Marie Amélie Le Fur ©KMSP CPSF
Marie Amélie Le Fur © KMSP CPSF

Plusieurs fois médaillée aux Jeux paralympiques de Tokyo et Rio, l'athlète de 34 ans qui excelle aussi bien en 400 mètres qu'en saut en longueur a raccroché les crampons pour mieux s'investir dans la présidence du Comité paralympique et sportif français. À 500 jours de l'ouverture des Jeux paralympiques de Paris 2024, Marie-Amélie Le Fur fait le point dans Causette sur les enjeux sportifs comme sociétaux de l'événement.
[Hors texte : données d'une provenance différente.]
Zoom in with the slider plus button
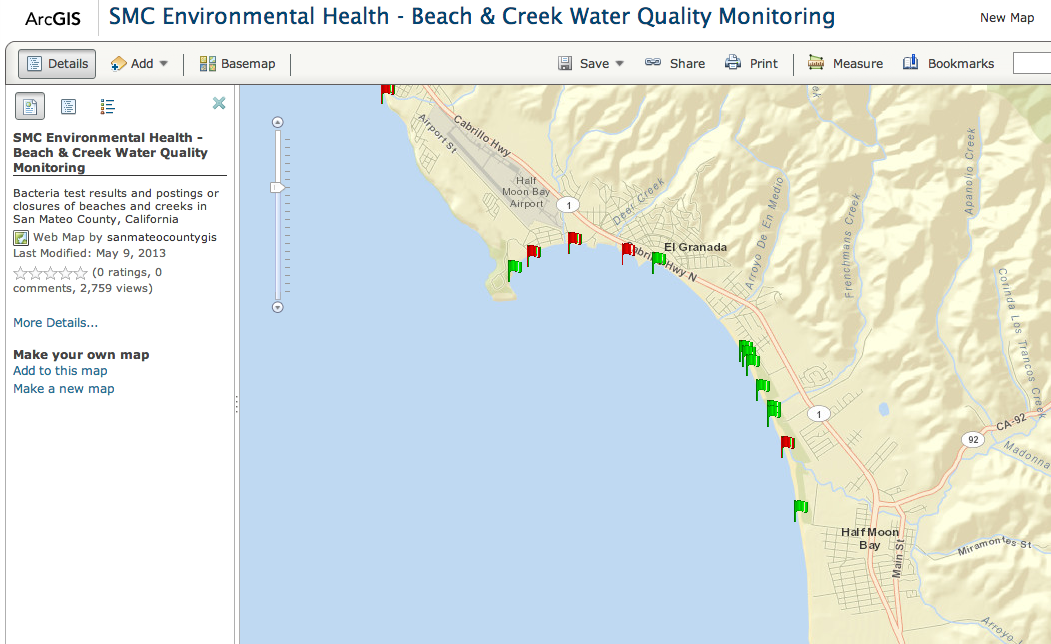The image size is (1051, 644). (277, 122)

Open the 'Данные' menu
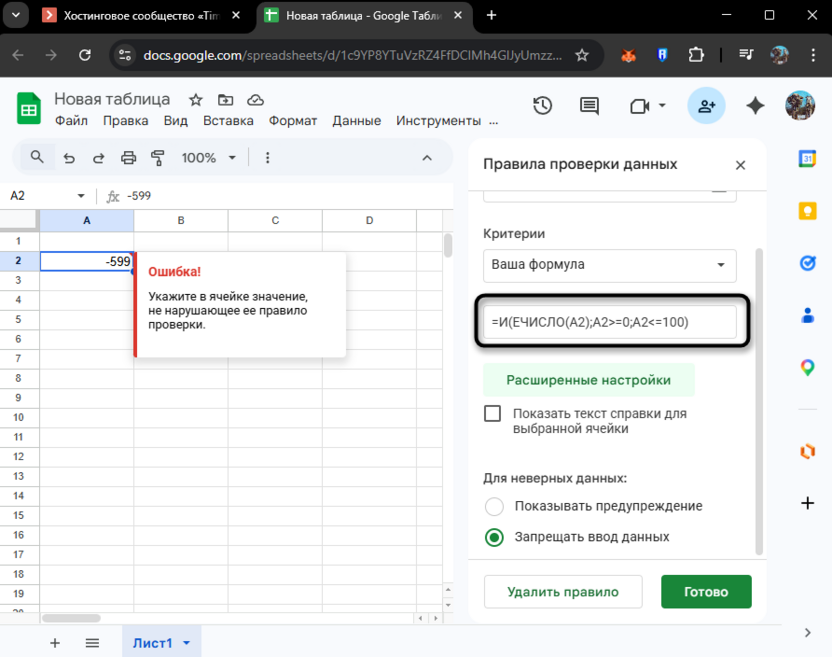[x=356, y=119]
À 500 jours de l'ouverture des Jeux paralympiques de Paris 2024, pouvez-vous nous dire ce qui serait, pour vous, des jeux réussis ?
Marie-Amélie Le Fur :
Tout d'abord, ça veut dire être dans la capacité d'accompagner nos athlètes dans la performance, notamment via le travail de la nouvelle instance Agence nationale du sport [créée en 2019, ndlr], qui appuie la recherche scientifique et la professionnalisation du milieu. L'enjeu est que la grande professionnalisation à l'oeuvre du mouvement paralympique français se matérialise dans le gain de quelques places au classement des nations pour se rapprocher du top.
Un autre enjeu est de renforcer la médiatisation de l'équipe de France paralympique, des performances et des parcours de vie de ses athlètes afin d'ouvrir le champ des possibles aux personnes en situation de handicap. Parler du handicap dans le champ sportif, cela permet d'évoquer compétence, capacité, performance, adaptabilité et donc de sortir du registre pathos encore trop usité. Nous souhaitons que les Jeux paralympiques concourent à un changement de paradigme.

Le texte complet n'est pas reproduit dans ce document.